Cerca de Dorset hay un lugar bellísimo, el lago Esmeralda, que a Bill le encantaba visitar. Pero ese escenario se convirtió en un lugar de pesadilla cuando, una mañana de primavera de 1905, su madre los llevó a él y a su hermana Dorothy a hacer un pícnic y les comunicó dos cosas. La primera, que su padre se había ido a vivir a Canadá para siempre. La segunda, que ella se marchaba a Boston para estudiar, llevándose a Dorothy. Bill, que tenía diez años, se quedaría con sus abuelos maternos.

Las primeras copas

Aquel fue el primer gran golpe en su vida, un revés que lo marcó para siempre. Como él mismo contó, en ese entonces, ser hijo de divorciados constituía un “estigma” que le hizo sentirse diferente. Ya durante su infancia y su adolescencia sufrió episodios depresivos. Ni siquiera el haber encontrado el amor en Lois Burnham, la hija de un rico médico neoyorquino, cuya familia lo acogió sin reservas, pareció sanar aquella inquietud.

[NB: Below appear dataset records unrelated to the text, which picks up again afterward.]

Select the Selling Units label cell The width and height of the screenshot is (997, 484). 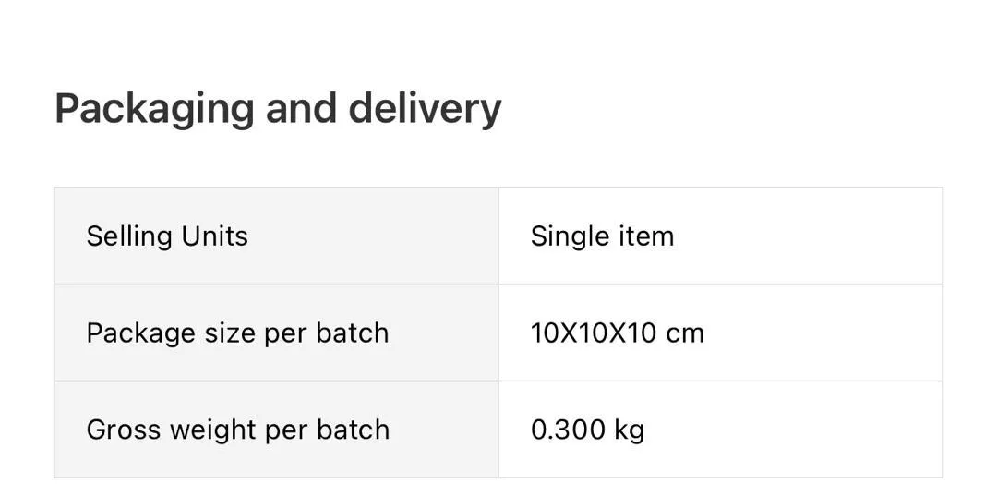[277, 236]
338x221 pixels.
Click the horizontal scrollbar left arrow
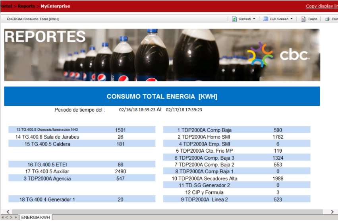coord(8,212)
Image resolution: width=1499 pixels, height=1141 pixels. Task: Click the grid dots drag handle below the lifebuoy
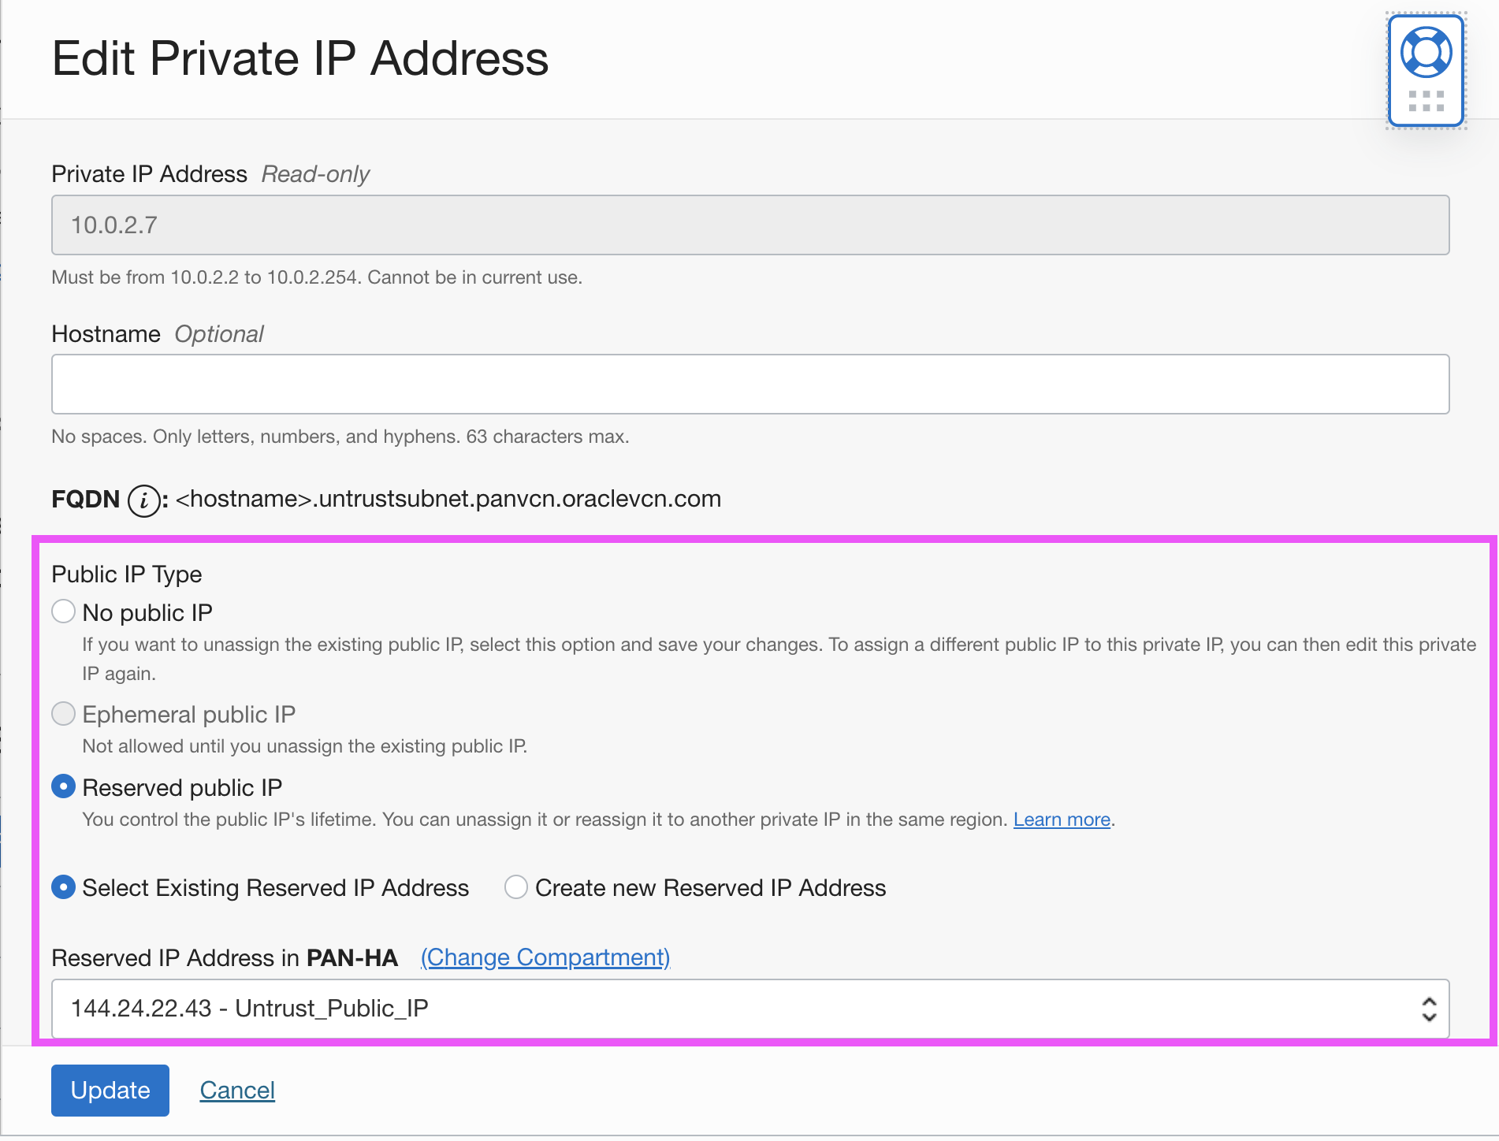point(1426,101)
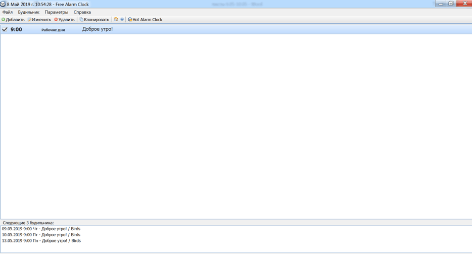This screenshot has height=254, width=472.
Task: Open the Будильник menu
Action: 28,12
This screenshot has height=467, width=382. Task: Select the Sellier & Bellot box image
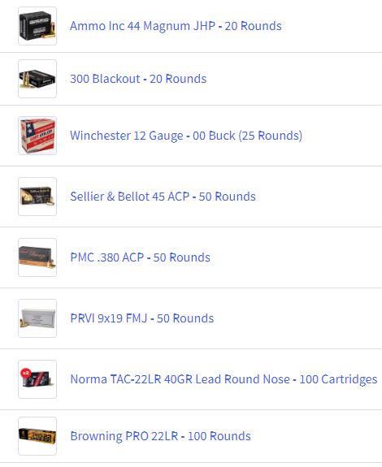(x=37, y=197)
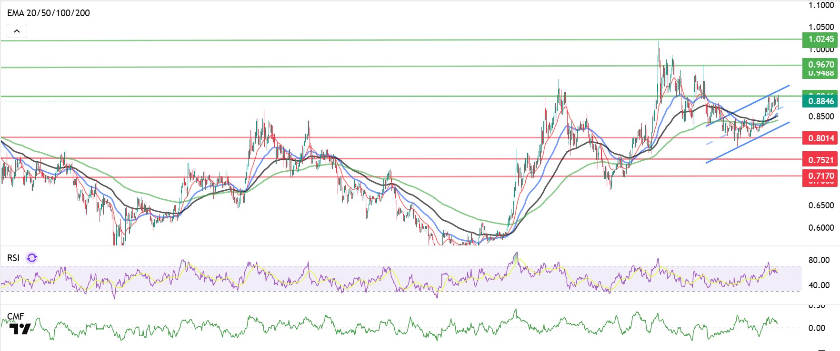Select the green 1.0245 horizontal resistance line
Image resolution: width=840 pixels, height=351 pixels.
(401, 40)
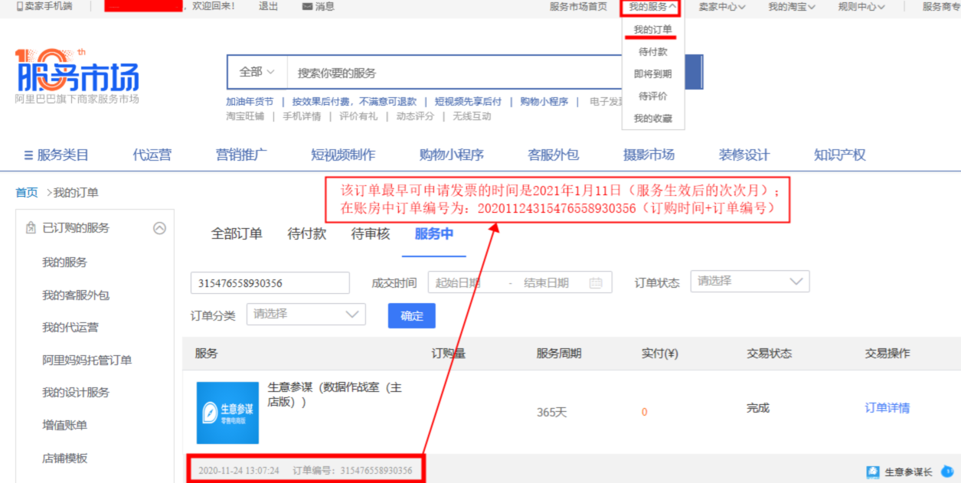Open the 订单详情 link

pyautogui.click(x=887, y=408)
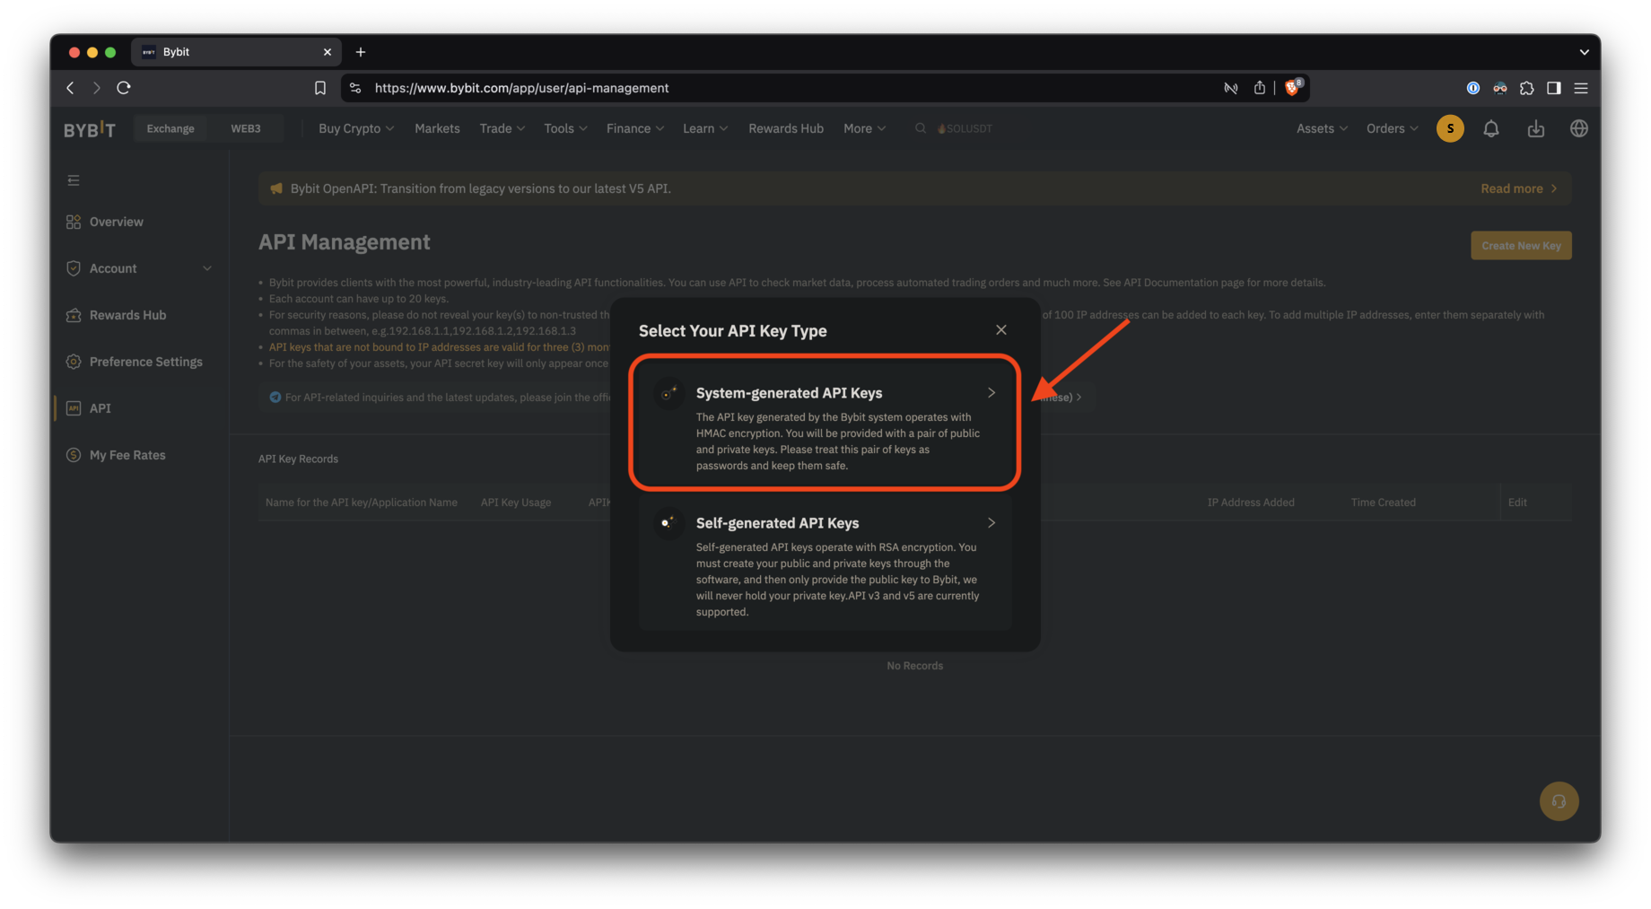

Como describe Susan Cheever, el día que probó su primera copa, las cosas cambiaron para Bill. La ingestión, en una elegante fiesta, de varios cócteles Bronx (a base de zumo, vermut y ginebra) lo transformó. “La extraña barrera que existía entre mí y el resto de hombres y mujeres pareció derrumbarse. Por fin formaba parte. Oh, la magia de esas primeras tres o cuatro copas”, evocaría.

El problema fue que, como en una reacción nuclear, esas tres o cuatro copas se multiplicaron. Como su abuelo y su padre, Bill Wilson se convirtió en un alcohólico. Desde los 22 a los 39 años, su trayectoria fue una montaña rusa marcada por la adicción y la pérdida de oportunidades. Por culpa de la bebida, desdeñó trabajar con Thomas Edison, al que admiraba desde la infancia. Por culpa de la bebida, no acabó los estudios. Por culpa de la bebida, se quedaba inconsciente con regularidad, su matrimonio estuvo a punto de naufragar, perdió varios trabajos y se arruinó. A los 38 años vivía con su esposa de la caridad de sus suegros, en la casona de los Griffith en Brooklyn.

Cuerpo y alma

Irónicamente, fue un grupo religioso, el Oxford Group, el que le abrió la puerta a la recuperación. Esta organización, fundada en Inglaterra por el pastor evangélico Frank Buchman, proponía una “rearme moral” que incluía el dejar de beber. Wilson había acudido a algunas de sus reuniones y se había quedado impactado por las referencias a “experiencias religiosas” como vía para la sobriedad.